I arrived at the Social Security office at 9:32am thanks in part to Mr. Scott
(Thank you so much for helping me)
My lovely self forgot to actually turn the alarm on even though I set it for the correct time.
I didn't even take drugs last night.
Yes and it took forever and a day to actually fall asleep.
Then it happened...
I cried for the second time at the Social Security office.
"Marriage ended by death on 8/28/2008"
I know I said the vows "Death do us part" but today it was for real.
Death did end our marriage.
Death did part us.
It just feels like I didn't have a choice in the matter.
People who get divorced have a choice.
I hate not having choices.
I loved being married.
I keep remembering the picture of us lighting our unity candle.
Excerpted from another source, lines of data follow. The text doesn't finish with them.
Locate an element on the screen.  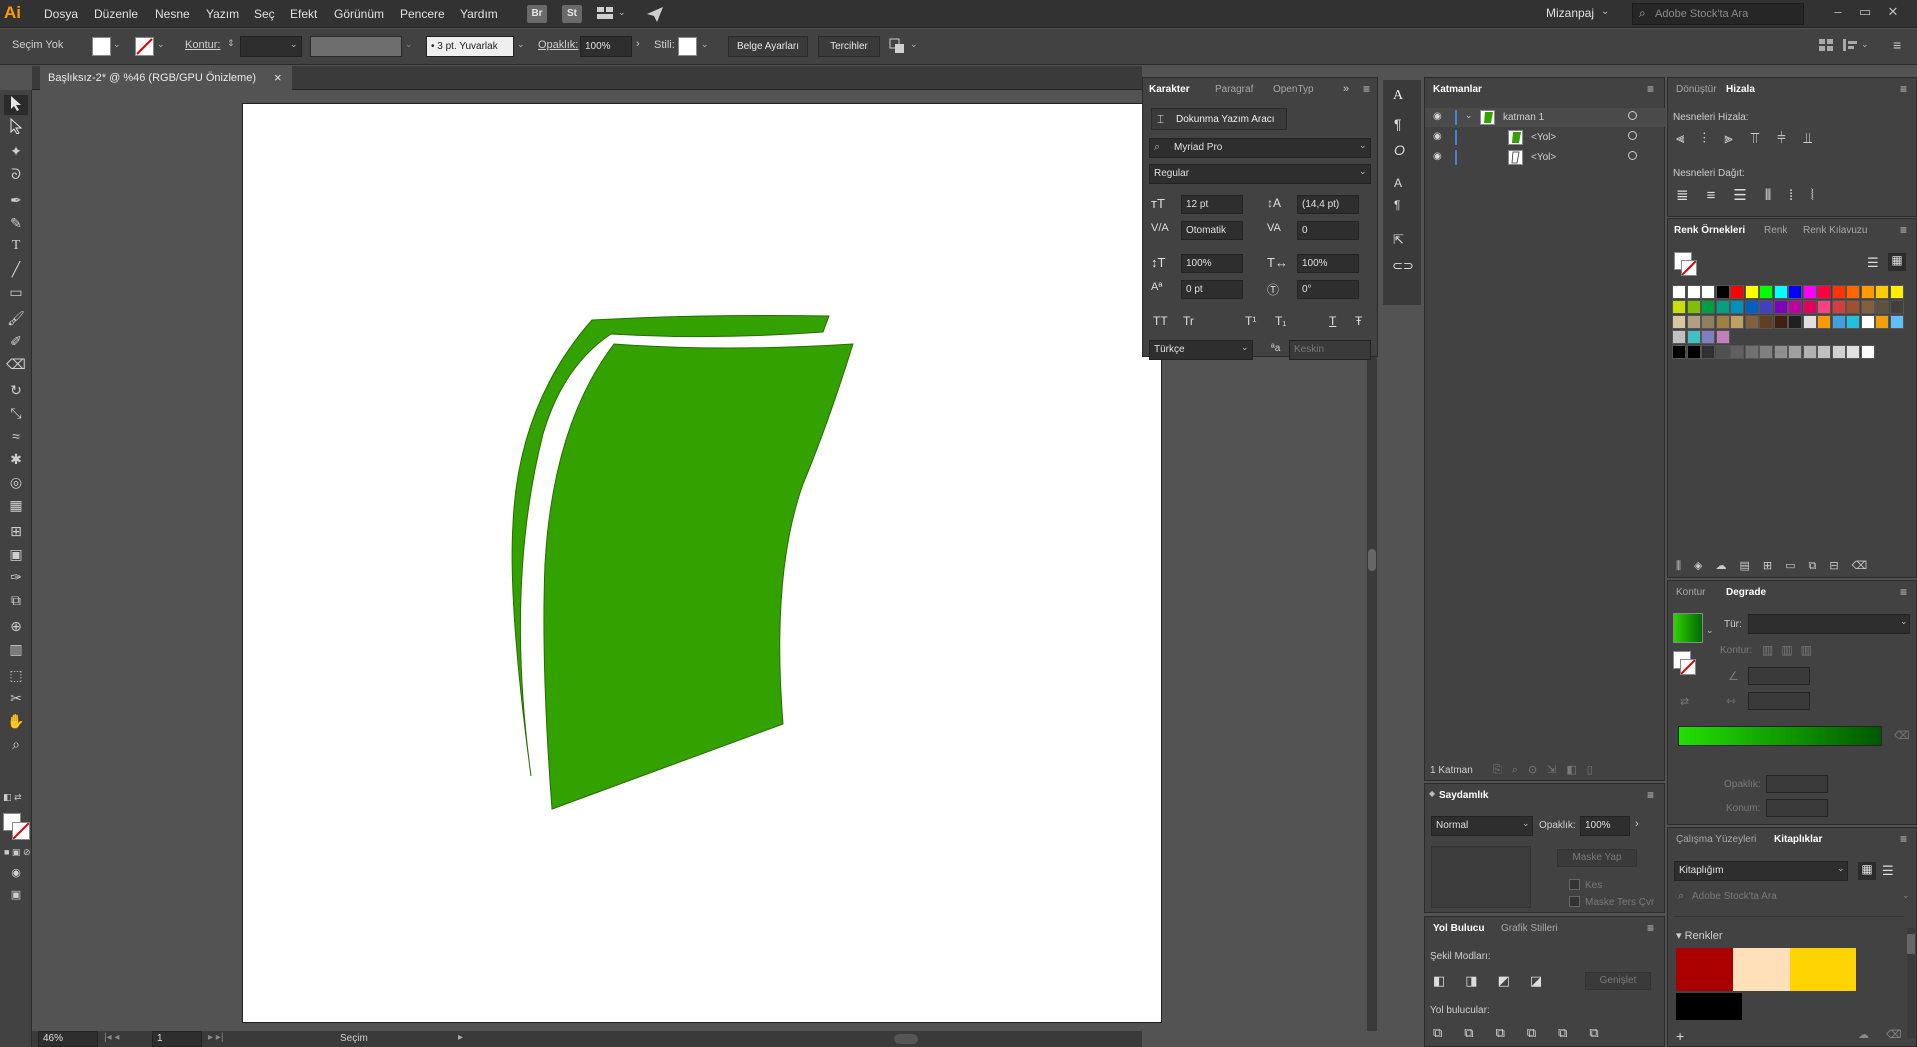
strikethrough-button: Ŧ is located at coordinates (1358, 321).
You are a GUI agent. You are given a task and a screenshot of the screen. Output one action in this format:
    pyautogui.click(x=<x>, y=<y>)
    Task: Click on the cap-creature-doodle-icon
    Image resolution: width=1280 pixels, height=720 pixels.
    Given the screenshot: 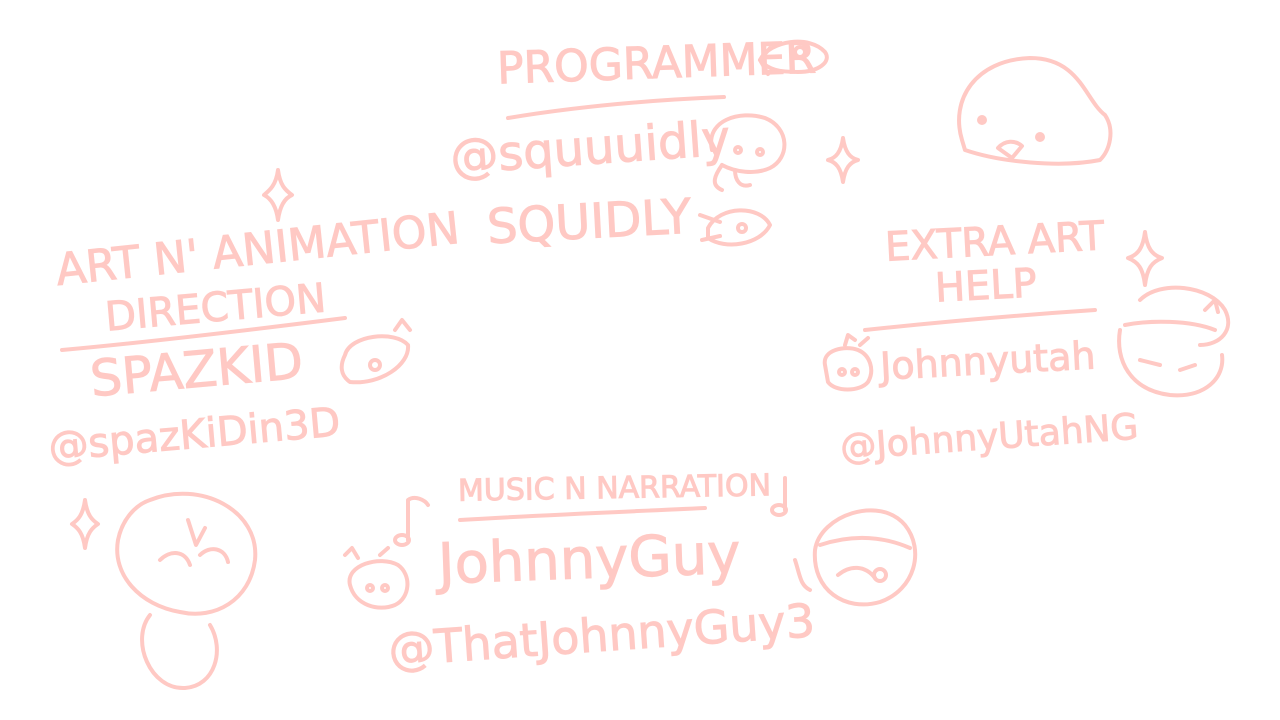 What is the action you would take?
    pyautogui.click(x=1174, y=342)
    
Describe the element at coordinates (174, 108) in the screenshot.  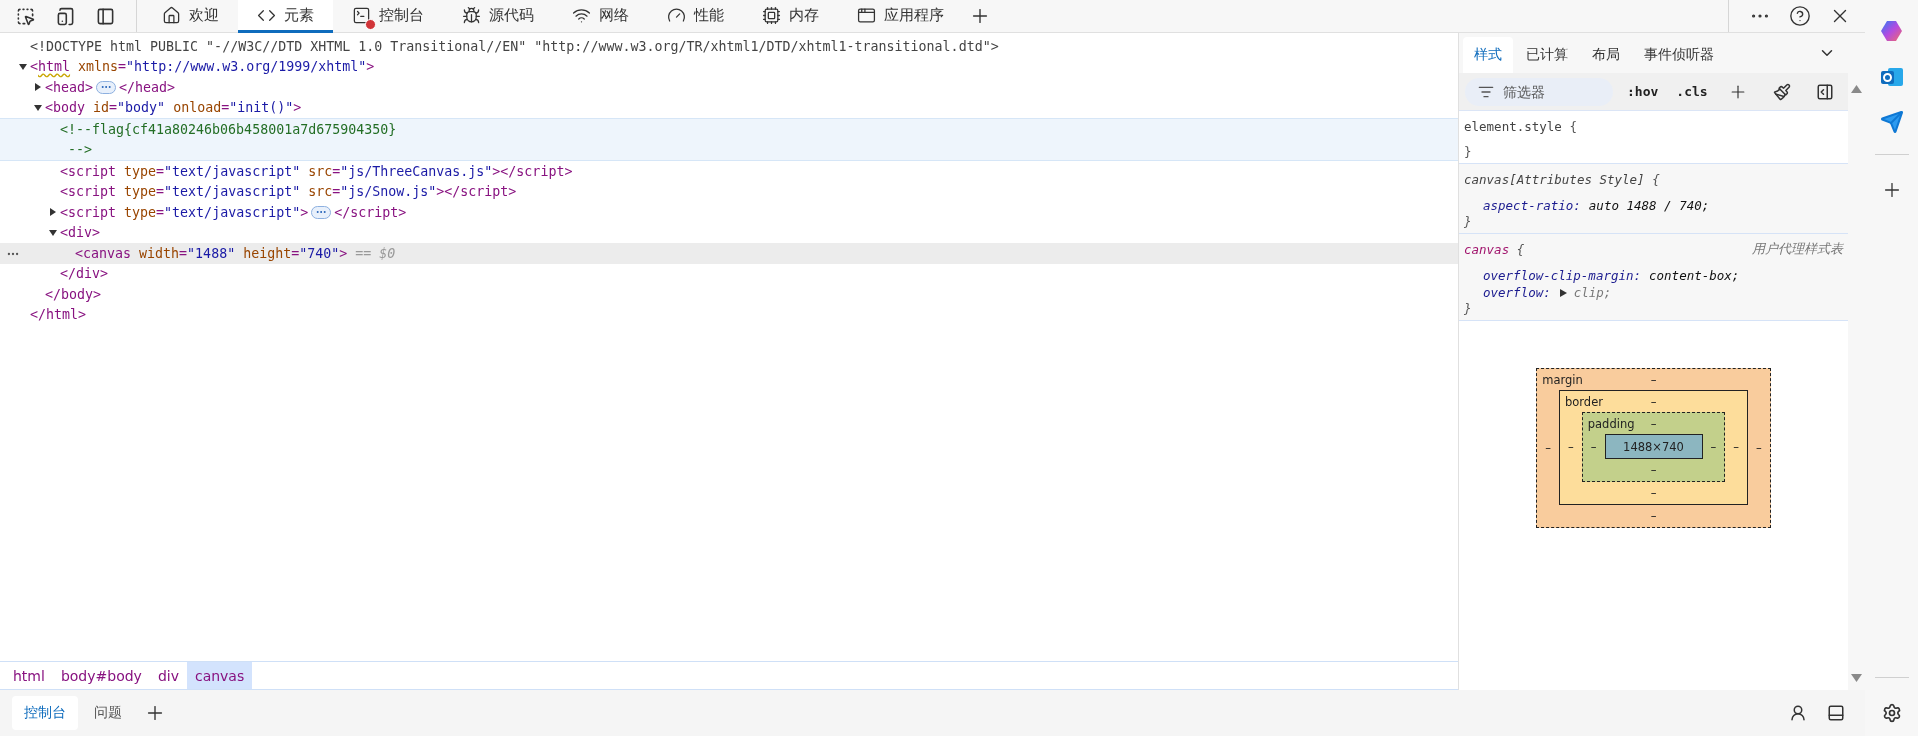
I see `markup-text: <body id="body" onload="init()">` at that location.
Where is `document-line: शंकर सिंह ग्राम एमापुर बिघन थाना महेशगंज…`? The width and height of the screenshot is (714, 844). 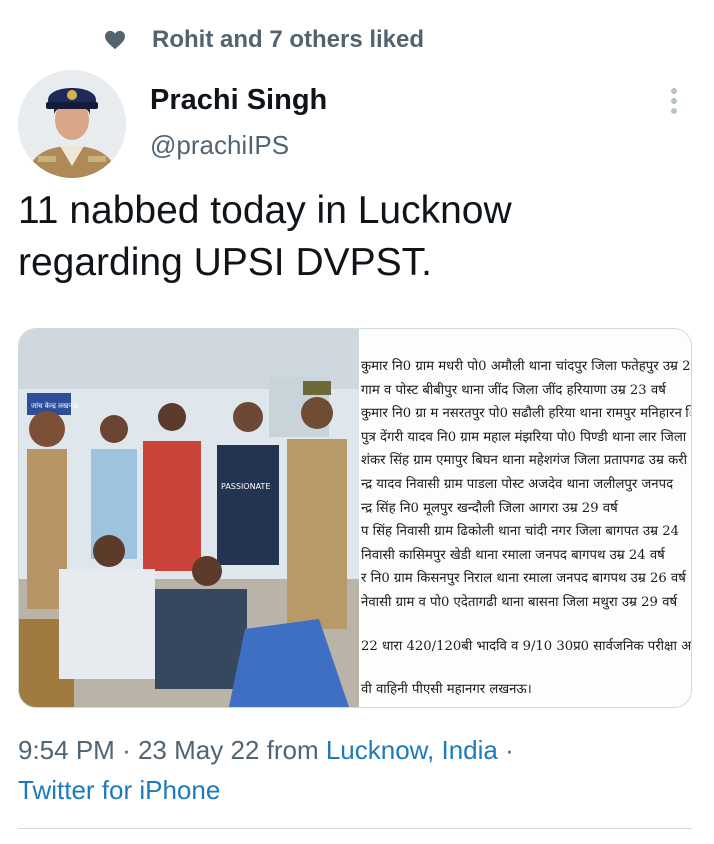
document-line: शंकर सिंह ग्राम एमापुर बिघन थाना महेशगंज… is located at coordinates (524, 461).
The symbol of us becoming one.
Am I half now?
Every day I debate putting it upstairs in the closet with the rest of the "wedding" related memorblia.
Right now it haunts me but yet it comforts me to see the candles unlit sitting in the cute niche that made us buy this house. "This niche is perfect for your wedding picture."
I also learned last week that per the IRS terms I was never married.
Unless of course I get married between now & December 31, 2008 which I do not foresee happening.
It kinda makes me feel like it was just a figment of my imagination.
It was all a dream.
So I sit here on my anniversary.
Gently rubbing Roger's wedding band between my thumb and forefinger.
I love the smoothness of the metal.
It reminds me of the first time holding his hand when he had it on.
It felt so odd to have this metal thing on his finger interlaced with mine.
It wasn't a dream. It was the best time of my life.